**Texto fornecido**:
((

O programa informativo semanal Izraél za nedéliu (A semana em Israel), transmitido a partir de Nova York pelo canal em língua russa RTVI, é um dos poucos em que atualmente podemos conhecer a perspectiva dos israelenses médios sobre a atual guerra em larga escala contra milícias pró-palestinos, mas sem a contaminação da mídia hegemônica higienista ou das distorções históricas evangélicas. Iniciado em 2014 e com duração que variou muito ao longo de sua década de existência, hoje dura quase 1 hora (já descontadas as propagandas) e é apresentado a partir de Israel pelo jornalista Borís M. Shtern (Boris Stern). De fato, mesmo se pesquisarmos em cirílico, vamos recair muito em outro Boris Shtern que na verdade é um cientista russo, e esse próprio eme de nosso concernido começa um patronímico que não descobri qual é.
Por ser transmitido em língua russa e não possuir legendas ocultas, é de consumo muito pouco provável nesta Terra de Santa Cruz, sobretudo porque se trata de um conteúdo mais denso, informativo e bem feito, ao contrário de nossas diversas mídias, em especial as “alternativas”, que se sentem obrigadas a sujar tudo com partidarismo ou sensacionalismo. Contudo, ninguém é inocente em achar que nenhum veículo jornalístico tem lado. E lado é o que menos falta nos comentários de Shtern, sempre apoiando o governo (mas não sei se ele é partidário de Netanyahu), sempre atacando a ONU quando o mundo inteiro critica as ações do Tsahal e sempre dizendo que “Israel tem que ganhar, e Israel vai ganhar”. Isso há mais de meio ano...

))

**Linhas extraídas**:
((

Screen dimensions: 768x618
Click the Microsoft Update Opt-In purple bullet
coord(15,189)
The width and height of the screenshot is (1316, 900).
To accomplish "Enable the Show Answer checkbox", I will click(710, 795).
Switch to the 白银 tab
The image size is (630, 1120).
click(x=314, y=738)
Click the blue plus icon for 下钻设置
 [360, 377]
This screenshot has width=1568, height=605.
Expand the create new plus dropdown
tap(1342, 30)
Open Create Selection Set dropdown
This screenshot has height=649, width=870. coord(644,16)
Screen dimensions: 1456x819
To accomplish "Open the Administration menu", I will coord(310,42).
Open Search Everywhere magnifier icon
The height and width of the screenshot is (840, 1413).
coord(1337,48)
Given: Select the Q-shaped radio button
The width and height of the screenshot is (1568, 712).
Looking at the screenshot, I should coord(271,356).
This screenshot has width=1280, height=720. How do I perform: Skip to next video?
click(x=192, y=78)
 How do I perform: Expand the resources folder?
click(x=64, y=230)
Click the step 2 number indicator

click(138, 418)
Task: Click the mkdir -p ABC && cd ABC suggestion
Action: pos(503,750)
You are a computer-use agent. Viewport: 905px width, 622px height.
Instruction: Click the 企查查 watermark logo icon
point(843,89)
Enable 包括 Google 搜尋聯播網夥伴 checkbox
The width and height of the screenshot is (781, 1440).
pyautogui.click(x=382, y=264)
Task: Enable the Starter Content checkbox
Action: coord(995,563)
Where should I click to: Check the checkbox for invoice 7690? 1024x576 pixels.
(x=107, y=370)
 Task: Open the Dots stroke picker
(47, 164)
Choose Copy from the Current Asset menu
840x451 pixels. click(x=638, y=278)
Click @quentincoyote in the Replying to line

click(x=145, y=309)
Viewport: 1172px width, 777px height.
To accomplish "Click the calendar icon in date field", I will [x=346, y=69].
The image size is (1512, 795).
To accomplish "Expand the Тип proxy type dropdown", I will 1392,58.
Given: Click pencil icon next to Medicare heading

))

**Lista de exercícios**:
(a) No texto sobre o programa A semana em Israel, reescreva o trecho de "O programa informativo" a "descobri qual é.", trocando "jornalista" por "repórter".
(b) Traduza para o inglês esta frase do texto sobre o programa A semana em Israel: "E lado é o que menos falta nos comentários de Shtern, sempre apoiando o governo (mas não sei se ele é partidário de Netanyahu), sempre atacando a ONU quando o mundo inteiro critica as ações do Tsahal e sempre dizendo que “Israel tem que ganhar, e Israel vai ganhar”."
(c) Dê continuidade ao texto sobre o programa A semana em Israel a partir do ponto em que ele termina.
As linhas formam um material à parte, sem relação com o texto sobre o programa A semana em Israel.

**Respostas por exercício**:
(a)
O programa informativo semanal Izraél za nedéliu (A semana em Israel), transmitido a partir de Nova York pelo canal em língua russa RTVI, é um dos poucos em que atualmente podemos conhecer a perspectiva dos israelenses médios sobre a atual guerra em larga escala contra milícias pró-palestinos, mas sem a contaminação da mídia hegemônica higienista ou das distorções históricas evangélicas. Iniciado em 2014 e com duração que variou muito ao longo de sua década de existência, hoje dura quase 1 hora (já descontadas as propagandas) e é apresentado a partir de Israel pelo repórter Borís M. Shtern (Boris Stern). De fato, mesmo se pesquisarmos em cirílico, vamos recair muito em outro Boris Shtern que na verdade é um cientista russo, e esse próprio eme de nosso concernido começa um patronímico que não descobri qual é.

(b) And taking sides is the last thing missing from Shtern's commentary: he always supports the government (though I don't know whether he is a supporter of Netanyahu), always attacks the UN when the whole world criticizes the actions of the Tsahal, and always says that "Israel has to win, and Israel will win."

(c)
O programa tem até um bordão, em que depois de desejar boa noite ao convidado do dia, Shtern sempre diz “Shavuá tov, khoróshei nedéli!”, ambas as expressões significando “Boa semana!” em hebraico e russo. Shavuá tov é especialmente usado ao anoitecer do sábado, que é quando termina o shabbat hebraico e começa a semana do calendário lunar (aliás, a hora em que Izraél za nedéliu é exibido pelo horário de Moscou). Shtern não nega que o povo da faixa de Gaza sofra imensamente, mas “a culpa é sempre do Hamas”, e as tristes imagens que a maioria dos telejornais do mundo transmite (embora a ex-querda bananeira delire que “o mundo se esqueceu des palestines”, mas deixa pra lá) quase não aparecem no asséptico programa. Inclusive, desde o Sete de Outubro e sem justificativa aparente, o programa foi apresentado num bunker, ou ao menos num cenário semelhante, durante 5 meses, sem deixar de ter como sempre as reportagens especiais e as entrevistas com convidados, obviamente nenhum deles crítico acerbo de Netanyahu, Itamar Ben-Gvir, Bezalel Smotrich, dos colonos ilegais na Cisjordânia (ou “Judeia e Samaria”, como eles chamam) et caterva. É lado, mas é um lado bem apresentado e deve ser visto com olho crítico por pessoas mais informadas.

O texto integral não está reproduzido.